## To do
Scan the material for the word "computer" and copy each line where it occurs.
------ Information shown
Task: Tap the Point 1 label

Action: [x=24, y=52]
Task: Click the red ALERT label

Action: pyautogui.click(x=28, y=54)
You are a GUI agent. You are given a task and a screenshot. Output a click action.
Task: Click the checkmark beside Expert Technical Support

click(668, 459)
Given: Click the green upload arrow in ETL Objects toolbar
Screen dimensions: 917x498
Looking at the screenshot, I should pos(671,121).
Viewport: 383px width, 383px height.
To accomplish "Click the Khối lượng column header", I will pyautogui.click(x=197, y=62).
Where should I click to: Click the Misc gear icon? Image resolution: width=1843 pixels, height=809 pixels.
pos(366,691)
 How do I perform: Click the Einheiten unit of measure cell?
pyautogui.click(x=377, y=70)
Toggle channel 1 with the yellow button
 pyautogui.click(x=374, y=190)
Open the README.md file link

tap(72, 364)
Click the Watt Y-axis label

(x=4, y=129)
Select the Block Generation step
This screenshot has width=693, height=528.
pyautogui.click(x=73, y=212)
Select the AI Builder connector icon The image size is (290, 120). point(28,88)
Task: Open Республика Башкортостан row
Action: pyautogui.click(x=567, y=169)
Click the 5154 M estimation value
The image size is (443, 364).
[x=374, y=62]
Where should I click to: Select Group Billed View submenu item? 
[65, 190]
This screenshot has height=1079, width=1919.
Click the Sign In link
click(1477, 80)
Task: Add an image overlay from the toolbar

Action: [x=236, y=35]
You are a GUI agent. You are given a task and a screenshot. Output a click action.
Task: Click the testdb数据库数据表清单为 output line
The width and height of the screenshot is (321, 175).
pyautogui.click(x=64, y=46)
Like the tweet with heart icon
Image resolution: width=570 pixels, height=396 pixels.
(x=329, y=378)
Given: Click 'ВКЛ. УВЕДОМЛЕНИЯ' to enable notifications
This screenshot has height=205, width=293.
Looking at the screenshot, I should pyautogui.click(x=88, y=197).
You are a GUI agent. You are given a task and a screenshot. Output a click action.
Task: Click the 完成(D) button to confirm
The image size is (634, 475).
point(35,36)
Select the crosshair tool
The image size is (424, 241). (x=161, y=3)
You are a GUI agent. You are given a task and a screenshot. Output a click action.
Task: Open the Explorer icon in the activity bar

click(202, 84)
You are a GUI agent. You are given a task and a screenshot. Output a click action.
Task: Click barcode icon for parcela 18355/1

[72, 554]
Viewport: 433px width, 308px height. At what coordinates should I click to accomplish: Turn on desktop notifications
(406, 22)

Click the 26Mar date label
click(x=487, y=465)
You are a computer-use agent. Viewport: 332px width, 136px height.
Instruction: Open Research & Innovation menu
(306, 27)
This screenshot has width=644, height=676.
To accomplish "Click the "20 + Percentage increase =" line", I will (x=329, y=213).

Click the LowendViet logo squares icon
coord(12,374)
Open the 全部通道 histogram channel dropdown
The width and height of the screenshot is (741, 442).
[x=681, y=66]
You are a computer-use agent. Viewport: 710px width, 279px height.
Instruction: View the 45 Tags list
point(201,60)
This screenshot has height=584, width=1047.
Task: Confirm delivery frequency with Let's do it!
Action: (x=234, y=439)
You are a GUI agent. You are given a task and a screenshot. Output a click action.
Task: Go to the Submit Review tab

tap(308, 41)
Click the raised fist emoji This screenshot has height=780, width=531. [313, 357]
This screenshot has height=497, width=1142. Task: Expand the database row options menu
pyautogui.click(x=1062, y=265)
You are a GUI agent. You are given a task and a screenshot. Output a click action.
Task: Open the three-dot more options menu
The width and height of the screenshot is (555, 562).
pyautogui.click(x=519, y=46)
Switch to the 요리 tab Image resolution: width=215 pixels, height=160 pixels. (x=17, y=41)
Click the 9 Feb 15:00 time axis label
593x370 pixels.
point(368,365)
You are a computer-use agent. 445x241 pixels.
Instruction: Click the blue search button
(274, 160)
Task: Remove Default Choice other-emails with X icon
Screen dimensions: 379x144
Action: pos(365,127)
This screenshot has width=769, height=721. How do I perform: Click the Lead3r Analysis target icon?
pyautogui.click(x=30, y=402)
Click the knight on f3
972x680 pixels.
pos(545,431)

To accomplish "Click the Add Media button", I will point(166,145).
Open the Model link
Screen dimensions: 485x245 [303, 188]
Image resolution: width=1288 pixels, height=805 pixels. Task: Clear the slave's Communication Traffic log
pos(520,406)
------------
## Response to this exercise
You are a computer-use agent. Viewport: 332px width, 136px height.
You are a computer-use agent. Viewport: 710px width, 279px height.
You are a computer-use agent. 445x241 pixels.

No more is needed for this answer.